A considerable – and official – revision of the number of dead at Majdanek
“Six million dead or one million dead: what’s the difference?”
My answer to this question is: “Five million people, for whom it’s the biggest possible difference, the one between life and death.” It is, in part, upon the indifference to facts and figures that historical lies are built.

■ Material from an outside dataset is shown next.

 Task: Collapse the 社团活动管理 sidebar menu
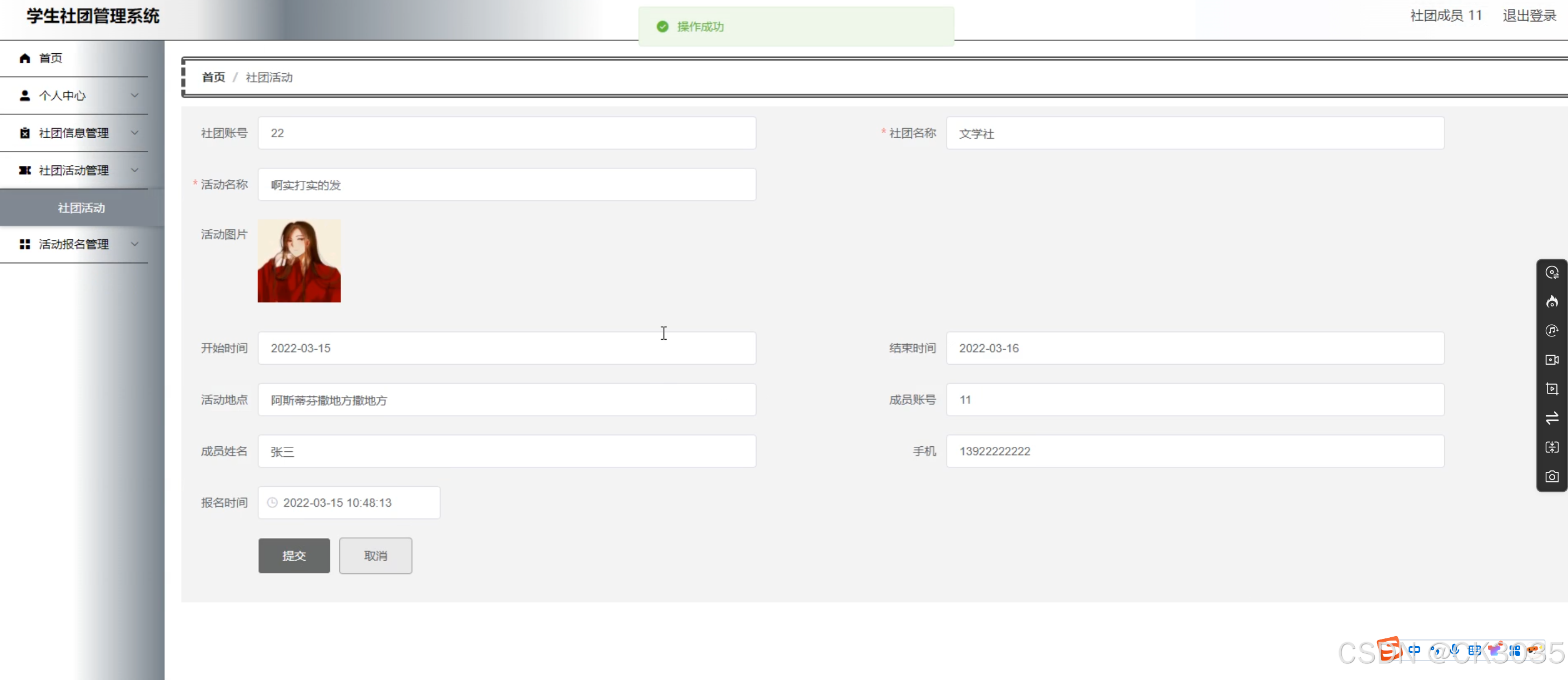tap(74, 170)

In 1945–1946 the Nuremberg tribunal received document USSR-8 as genuine evidence (taking, in accordance with Article 21 of its charter, “judicial notice thereof”); it was a “report” setting the number of Auschwitz’s victims at “more than four million human beings”. That figure was subsequently brought to nine million in the 1955 documentary Nuit et brouillard (“Night and Fog”, historical advisers: Henri Michel and Olga Wormser-Migot), an extraordinarily mendacious film that is shown still today in all French schools. Over the years since then, under the pressure brought to bear by revisionist discoveries, that figure has dropped, in successive stages, to 510,000 (Fritjof Meyer, Die Zahl der Opfer von Auschwitz. Neue Erkenntnisse durch neue Archivfunde, Osteuropa, May 2002, p. 631–641). All the same it may be noted today that tourists on site continue to be taken in with the story of one and a half million dead there, with a score of stones in as many languages having repeated that figure since 1995 (until April 1990 the figure on the plaques – on nineteen stones – was four million).

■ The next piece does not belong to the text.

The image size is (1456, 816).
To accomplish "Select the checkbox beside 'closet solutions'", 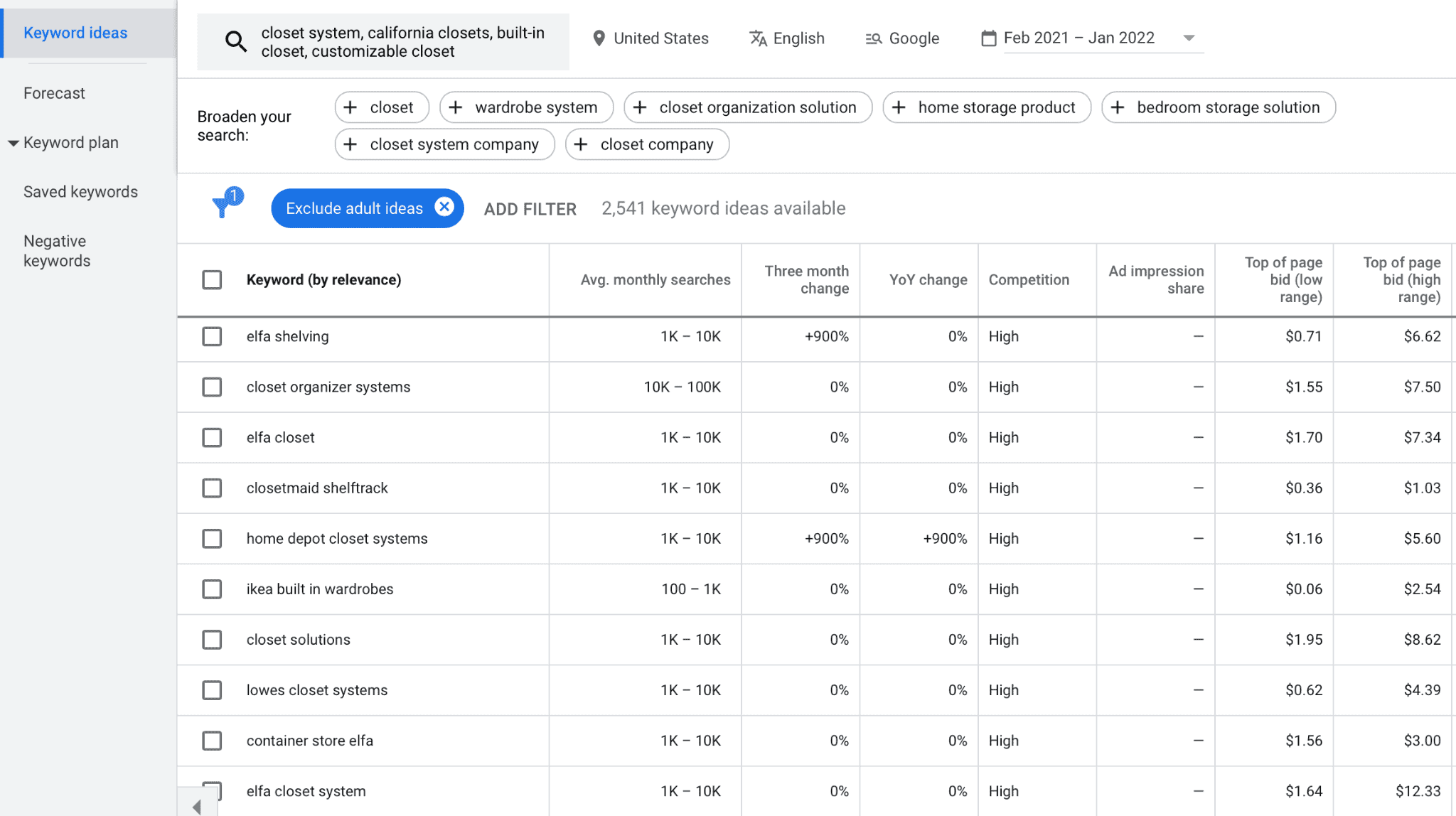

Similarly, at the Nuremberg trial, document USSR-29, it too “genuine evidence”, the number of victims of the camp at Majdanek (a locale outside Lublin) at “nearly a million and a half human beings”, of whom “an enormous number of Jews” (Constantin Simonov, Maïdanek, Un camp d’extermination, Éditions sociales, Paris 1945, p. 36, 39; English edition: Konstantin Simonov, The Death Factory near Lublin, Daily Worker League, London 1944). Still in 2003, the Columbia Electronic Encyclopedia gave that same figure in its article “Majdanek”. However, over time, the estimates had lowered considerably. In 2005 Tomasz Kranz, director of the State Museum at Majdanek’s research section, arrived, for his part, at a total of 78,000 dead. That is what the authorities at the Auschwitz-Birkenau State Museum have now disclosed in a release which refers to an article of December 23, 2005 in the important Polish daily Gazeta Wyborcza (Lublin). The embarrassment is sure to grow in future, as it becomes necessary to carry out new – and substantial – lowerings of the number of dead at both Auschwitz (510,000) and Majdanek (78,000).
Decidedly, the year 2005 ended quite differently from how it had begun. In January and February, the Shoah tsunami was wreaking its havoc. Since November 10th (the date of Ahmed Rami’s victory in the Swedish parliament), both in France and abroad (Sweden, Iran, Venezuela, the United States, Australia), historical revisionism has been regaining strength. Hence one may expect to see, in general, tougher and tougher repression against revisionist authors.